(Items from a dataset)
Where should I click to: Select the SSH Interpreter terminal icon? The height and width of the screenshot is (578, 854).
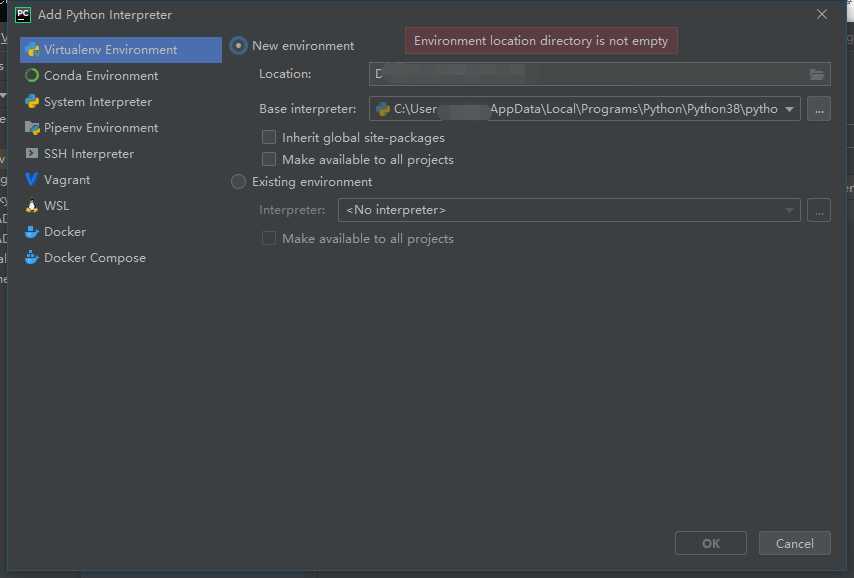(32, 154)
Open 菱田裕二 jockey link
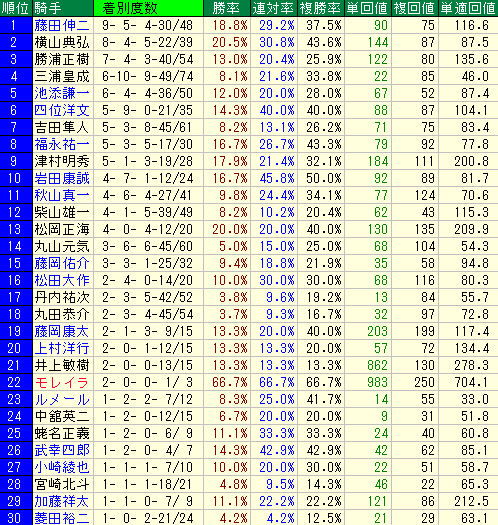The height and width of the screenshot is (525, 498). pyautogui.click(x=62, y=518)
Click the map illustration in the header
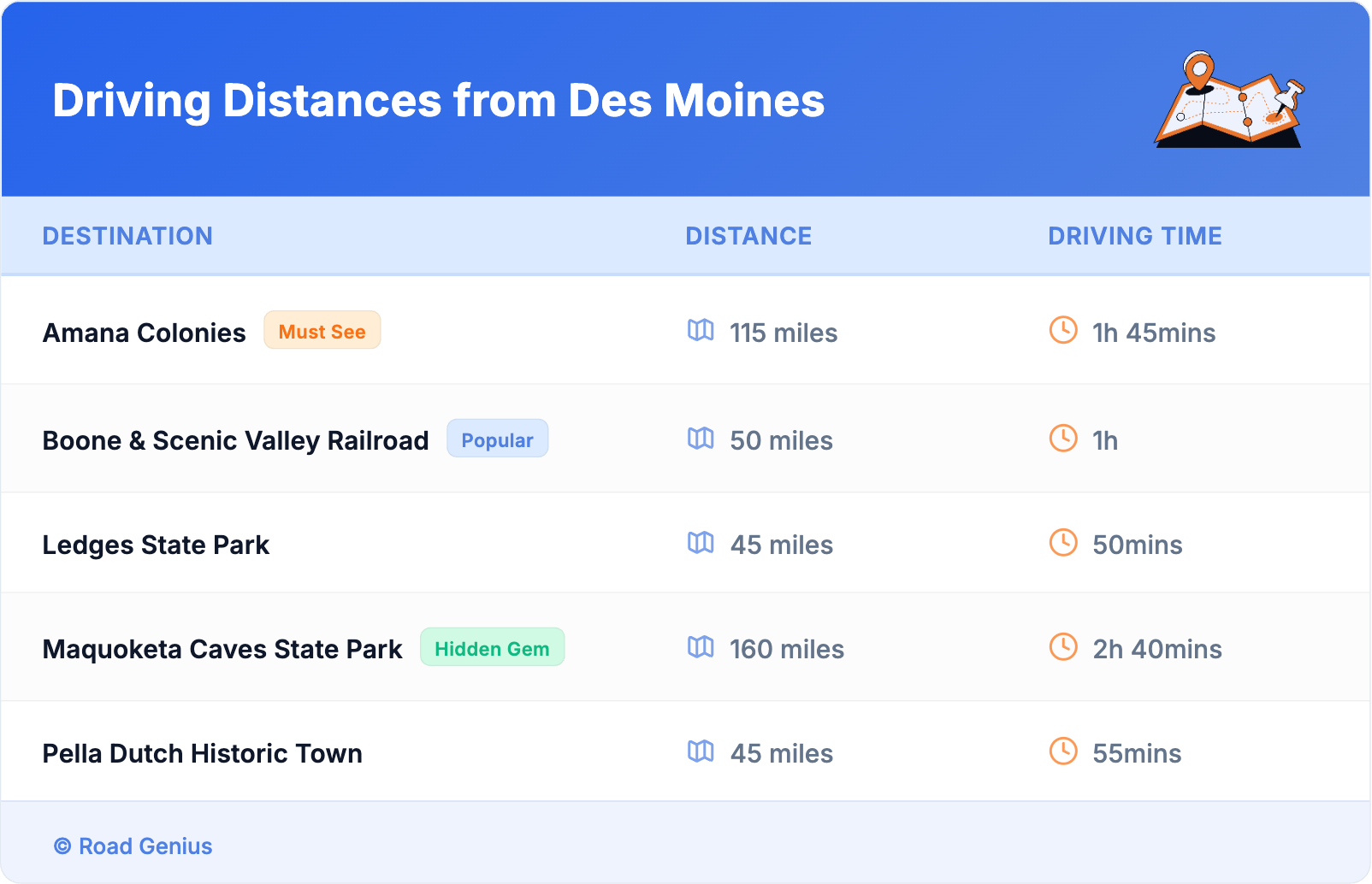 click(x=1228, y=101)
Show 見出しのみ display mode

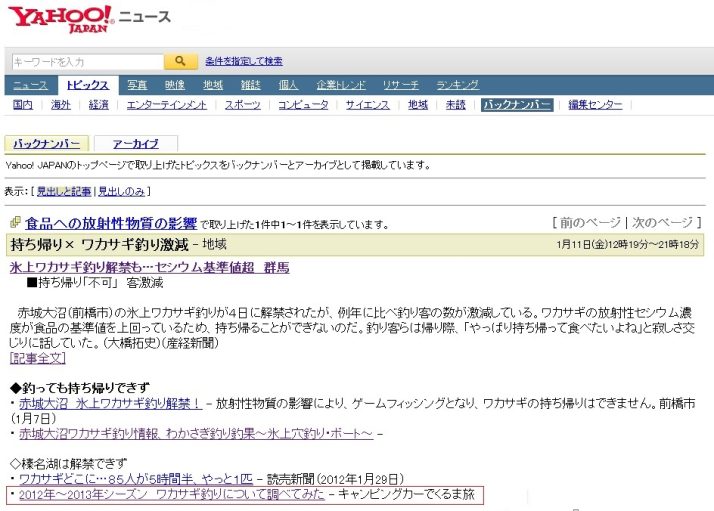tap(123, 191)
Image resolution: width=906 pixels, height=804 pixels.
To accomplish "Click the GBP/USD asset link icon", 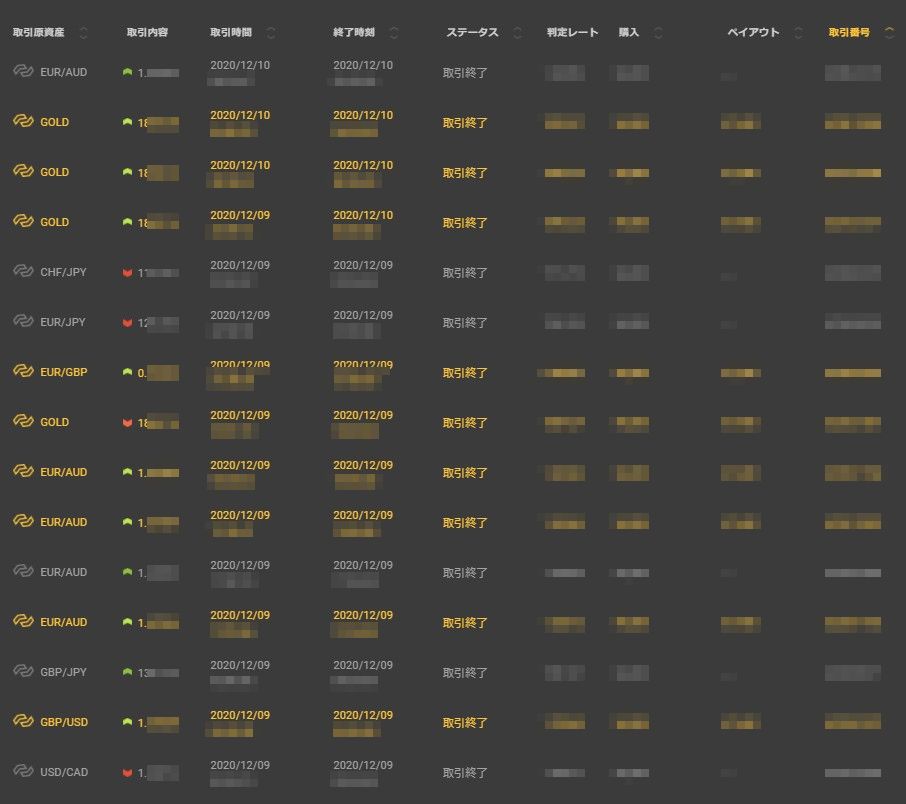I will (x=23, y=721).
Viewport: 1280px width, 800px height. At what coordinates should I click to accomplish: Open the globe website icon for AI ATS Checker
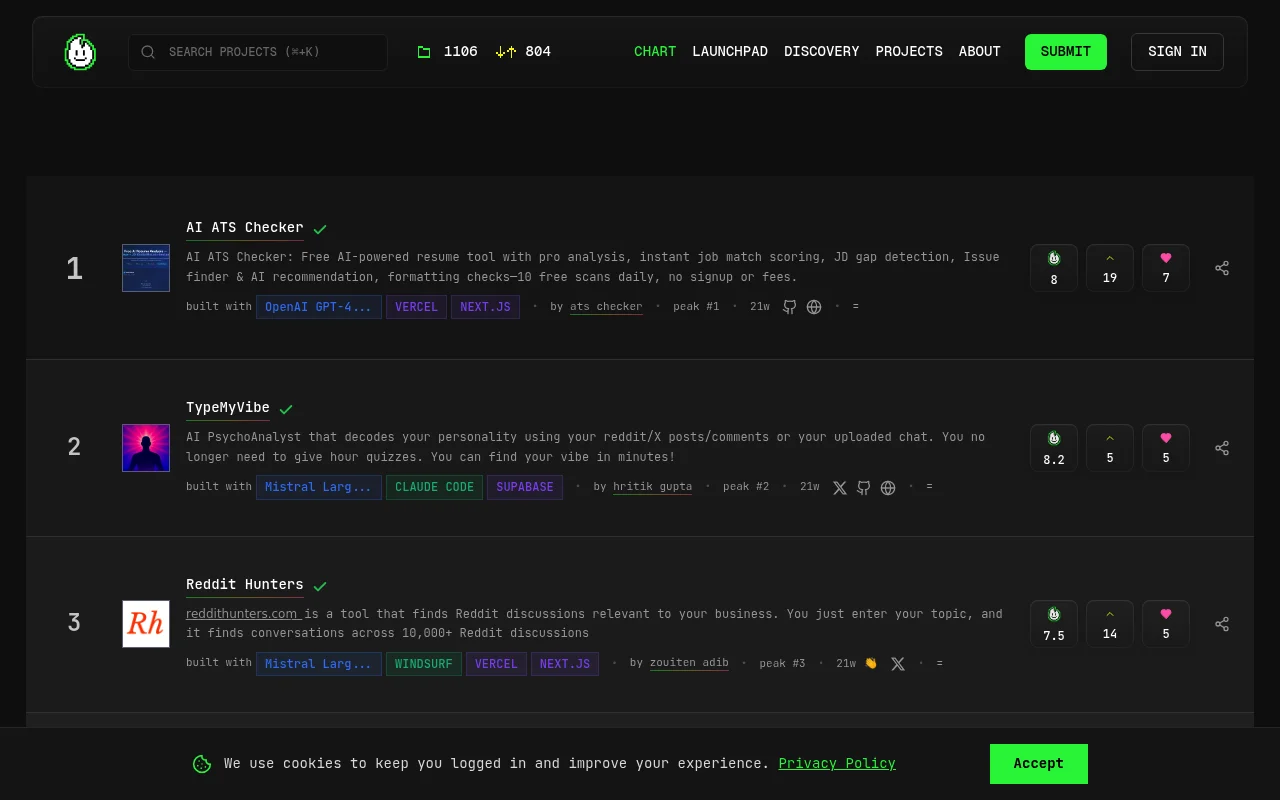click(x=814, y=307)
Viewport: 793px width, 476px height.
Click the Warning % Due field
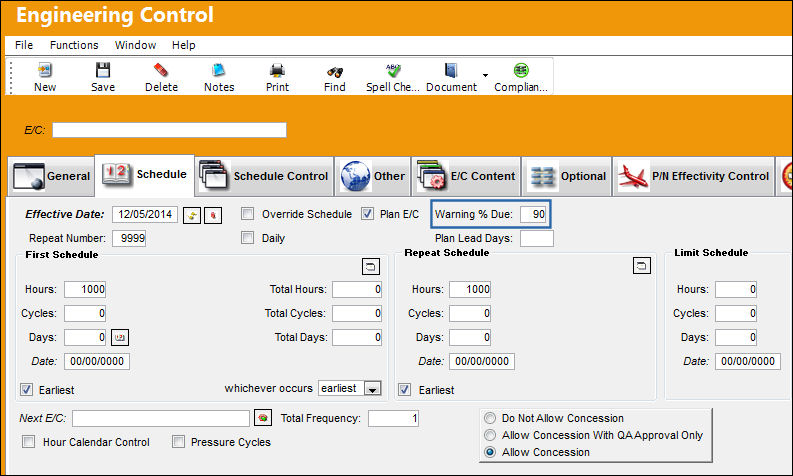click(533, 214)
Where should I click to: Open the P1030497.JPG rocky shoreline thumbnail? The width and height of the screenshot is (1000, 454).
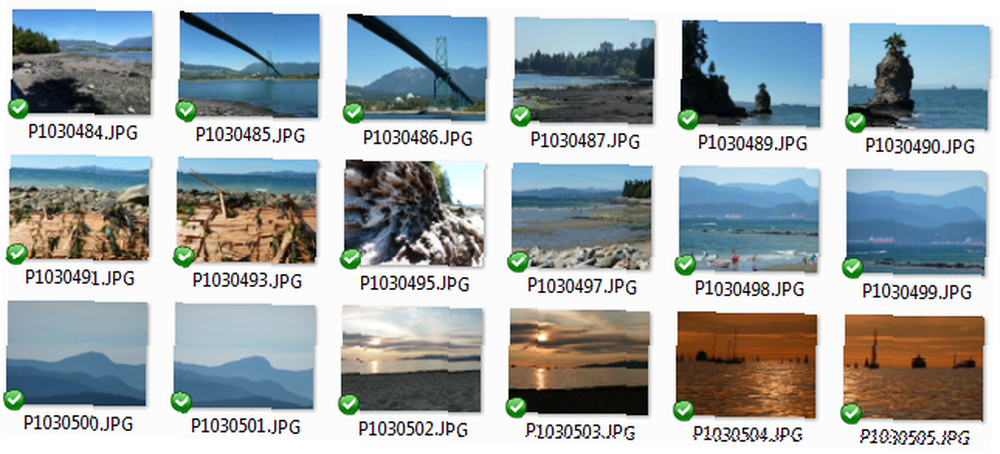[581, 216]
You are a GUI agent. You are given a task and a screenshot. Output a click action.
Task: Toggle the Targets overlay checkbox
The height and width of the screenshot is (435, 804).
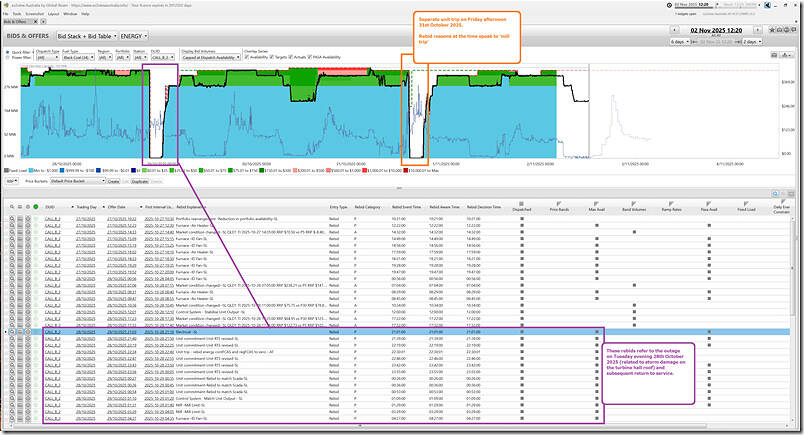273,57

(REQUIRED ACTION):
Give again, word for word, the line containing "Task: Toggle the Targets overlay checkbox" and every line after it to the end of the records; leave out the pictures.

(FINAL ANSWER):
Task: Toggle the Targets overlay checkbox
The height and width of the screenshot is (435, 804).
273,57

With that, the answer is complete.